*Instructions*
a) According to the workshop page, what diameter of steel bar was used to start the tool holder for the slotting head?
b) Extract from the workshop page the passage running from "The W12 centring" up to and including "a single pass.".

*Extract provided*
Category Archives: Machines

This page shows a few of the various machines in the workshop. Most of my machines are big and old and heavy. In my opinion old British or Swiss cast iron cannot be beaten in terms of rigidity, which in turn has a bearing on the accuracy that can be achieved. I have acquired the machines over a period of time, picking up job lots where possible in order to get the bits I want, then selling the remainder to other like-minded people.

There are mostly two sizes of each of the machines: big enough for ‘normal’ engineering, such as a lathe with 200mm swing; small for micro engineering, such as demanded by my watch project.

Slotting head tool holder

I’ve had the slotting head for the Aciera F3 for a few months but haven’t used it yet, mostly because I haven’t had any tooling or tool holders for it. Now I want to cut an internal key way to fix a wheel onto its shaft, so it was time to make some tooling. 

The slotting head has a 12mm hole for a tool holder but I didn’t have any 12mm diameter steel, so I started with a 16mm bar. The result is shown below. From left to right: parallel 12mm shank to fit in head; 16mm collar; top end of the 4mm slanting hole for the cutter, tapped for a 5mm grub screw so that the amount of protrusion of the cutter can be adjusted by pushing it out; head of 5mm grub screw for clamping the cutter (this does go below the surface when tight).

4mm diameter tool steel bar held in the holder, from which I shall grind or mill a cutter for a piece of 1/8″ square section key steel. 

It’s certainly not the neatest tooling I’ve ever made, not helped by the design of my dividing head (in which I’d planned to hold the piece on the mill while drilling the various holes) not allowing me to hold the piece in a collet, since the draw bar would foul the table [correction: I later discovered that the drawbar can be removed once the collet is secured, so I could have used the dividing head]. There was also insufficient clearance under the vertical head to allow me to use a chuck on the dividing head, so the piece was simply held in a vice and all angles set by eye. 


Pinion cutting on the Hauser 333

Having discovered that accurate centring of the cutter is critical when cutting pinions on the Aciera F1, I decided that it was time to set the Hauser 333 up as a dedicated pinion cutting machine. This would mean that the F1 was freed up for other jobs and that I would (hopefully) not have to go through the long process of centring a pinion cutter again. 

The Hauser has power feed in 4 separate axes but for this first test I did not want it to move in Z (depth of cut) or Y (cutter centring). The belt driving the cams was turned by hand to get the axes at the extremes of travel. 

The W12 centring scope was put into the workholding spindle and the cutter centred as accurately as I could, before clamping the gib strip tight. The position of the workpiece spindle would need adjusting later so that the cutter made the correct length of cut. 

The centring scope was replaced by a collet holding a brass blank; brass was used for this and subsequent trials so that full depth cuts could be taken in a single pass.


The result was very satisfying, with good centring of the cutter achieved after a few minor modifications of the cutter axis position. 

Since the pinion blank was being prepared on the lathe and then transferred to the pinion cutter, I decided to set up for cutting between centres. This should help maintain concentricity of all the various operations. I also decided to start using the power feed on the cutter axis, so that the cutter moved out of the way after the teeth had been cut.

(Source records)
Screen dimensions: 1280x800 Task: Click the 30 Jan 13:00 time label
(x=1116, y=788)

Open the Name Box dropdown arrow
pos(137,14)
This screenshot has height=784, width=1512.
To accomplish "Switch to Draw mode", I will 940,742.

---

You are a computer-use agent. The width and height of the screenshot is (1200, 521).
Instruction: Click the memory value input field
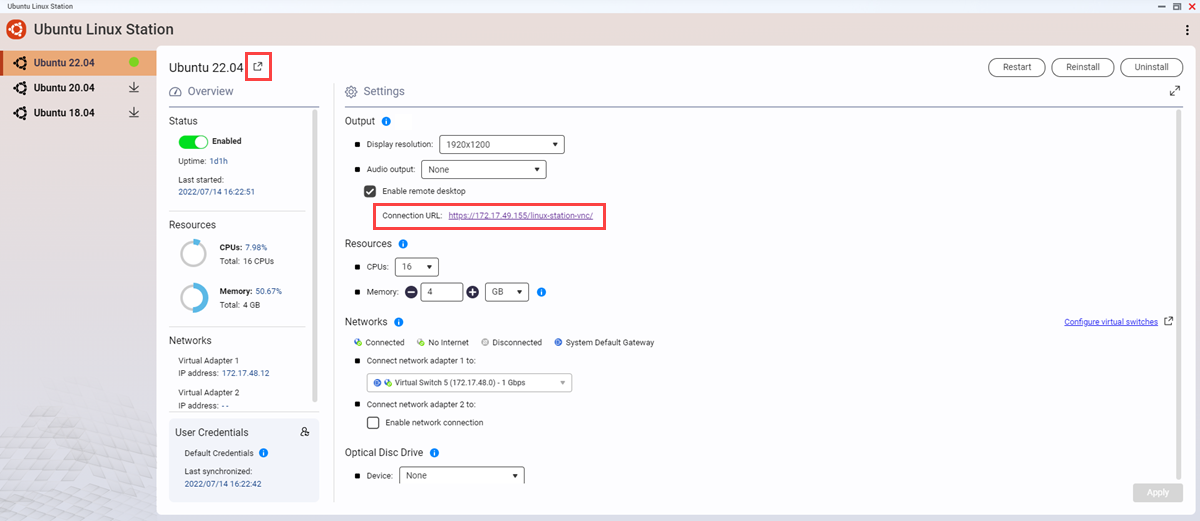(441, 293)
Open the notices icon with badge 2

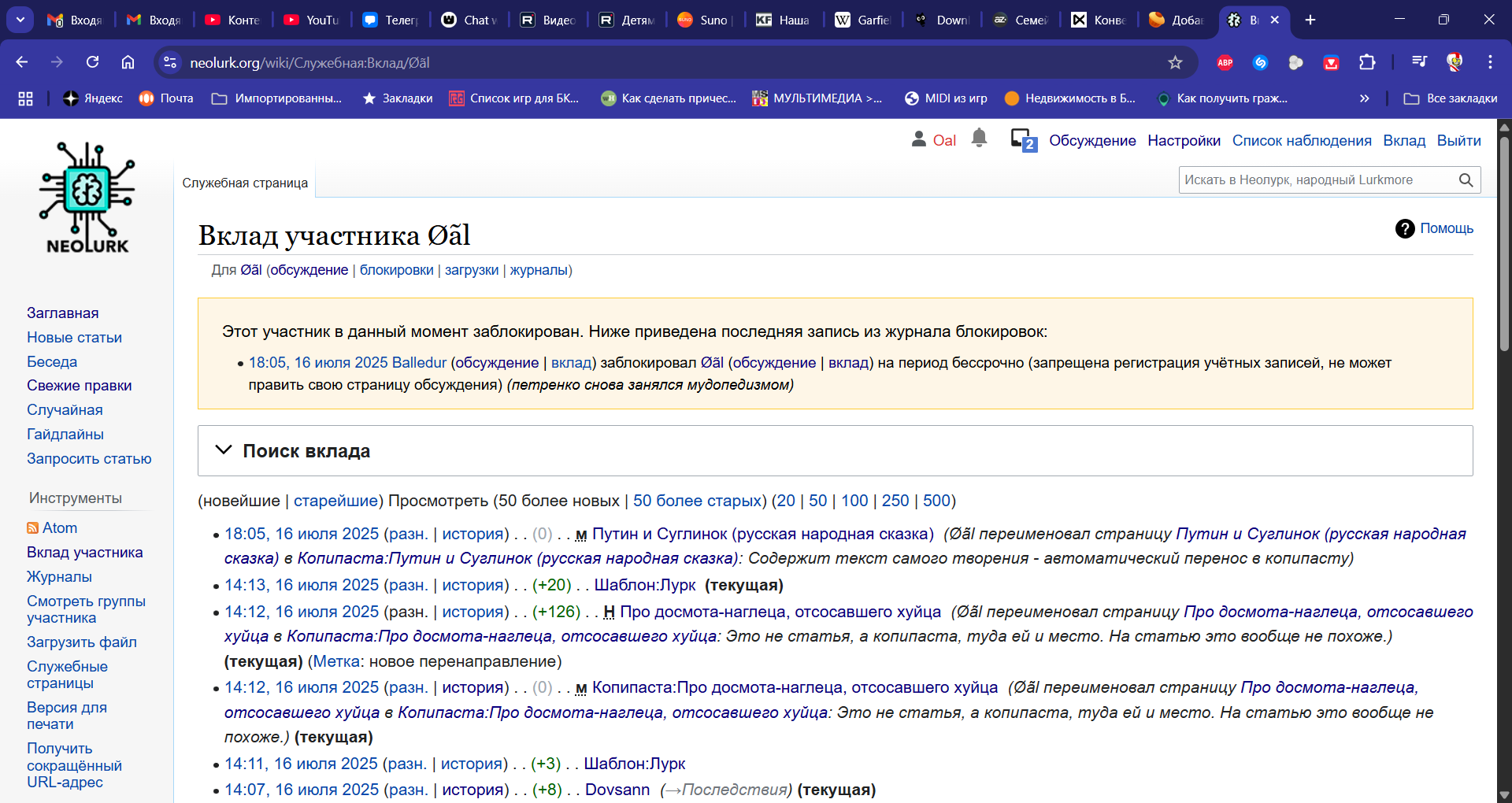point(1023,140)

--

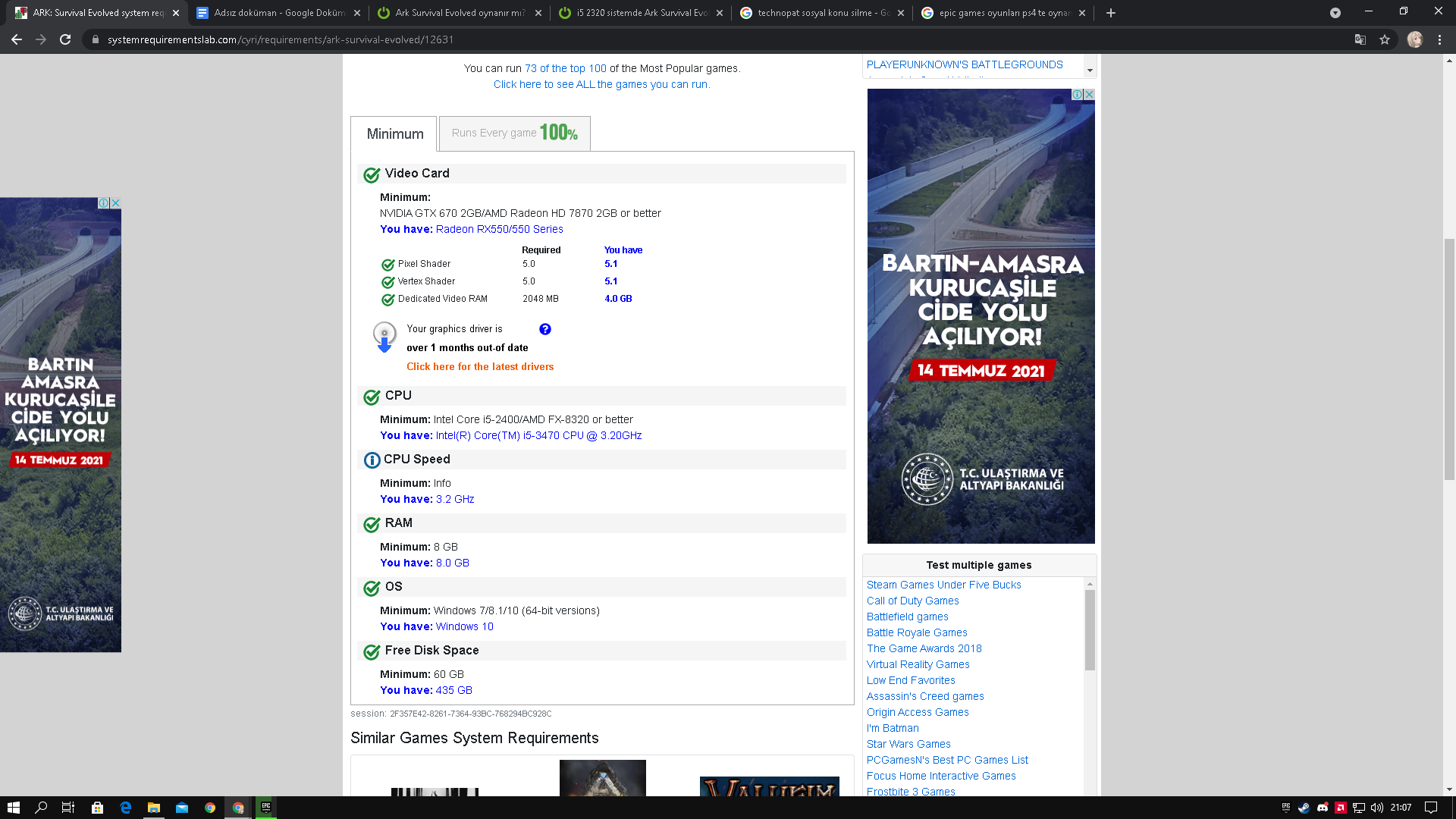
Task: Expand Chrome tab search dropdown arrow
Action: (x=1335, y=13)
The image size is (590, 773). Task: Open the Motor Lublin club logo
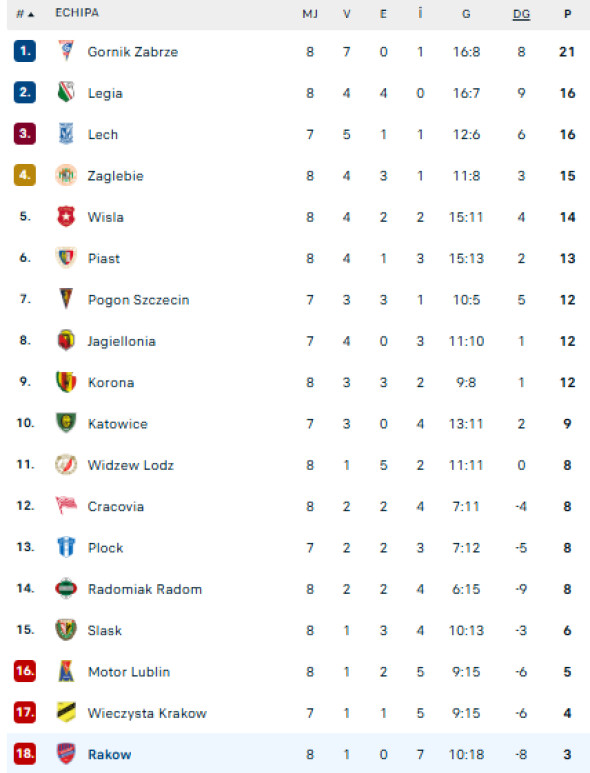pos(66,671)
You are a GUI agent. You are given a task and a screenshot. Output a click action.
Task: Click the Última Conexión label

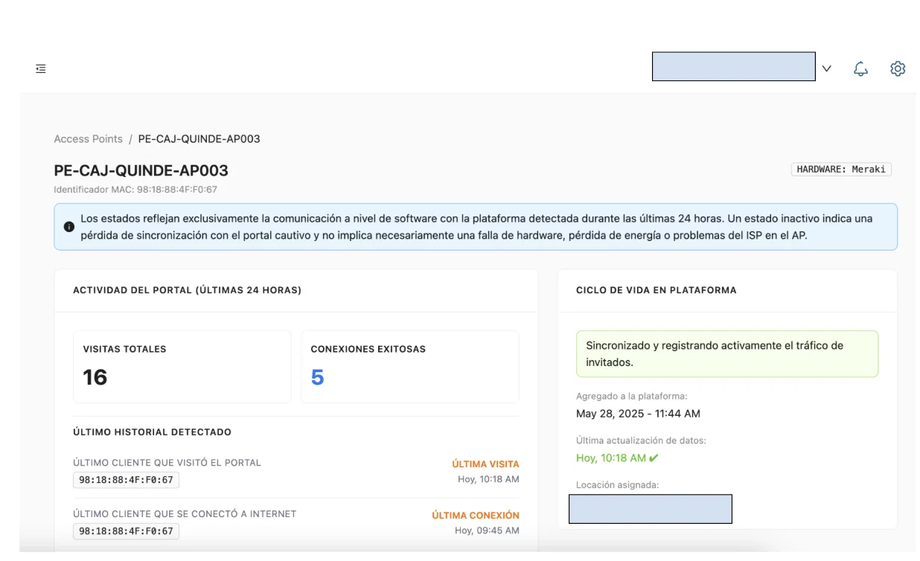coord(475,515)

*Expected responses*
a) A 16mm bar.

b)
The W12 centring scope was put into the workholding spindle and the cutter centred as accurately as I could, before clamping the gib strip tight. The position of the workpiece spindle would need adjusting later so that the cutter made the correct length of cut. 

The centring scope was replaced by a collet holding a brass blank; brass was used for this and subsequent trials so that full depth cuts could be taken in a single pass.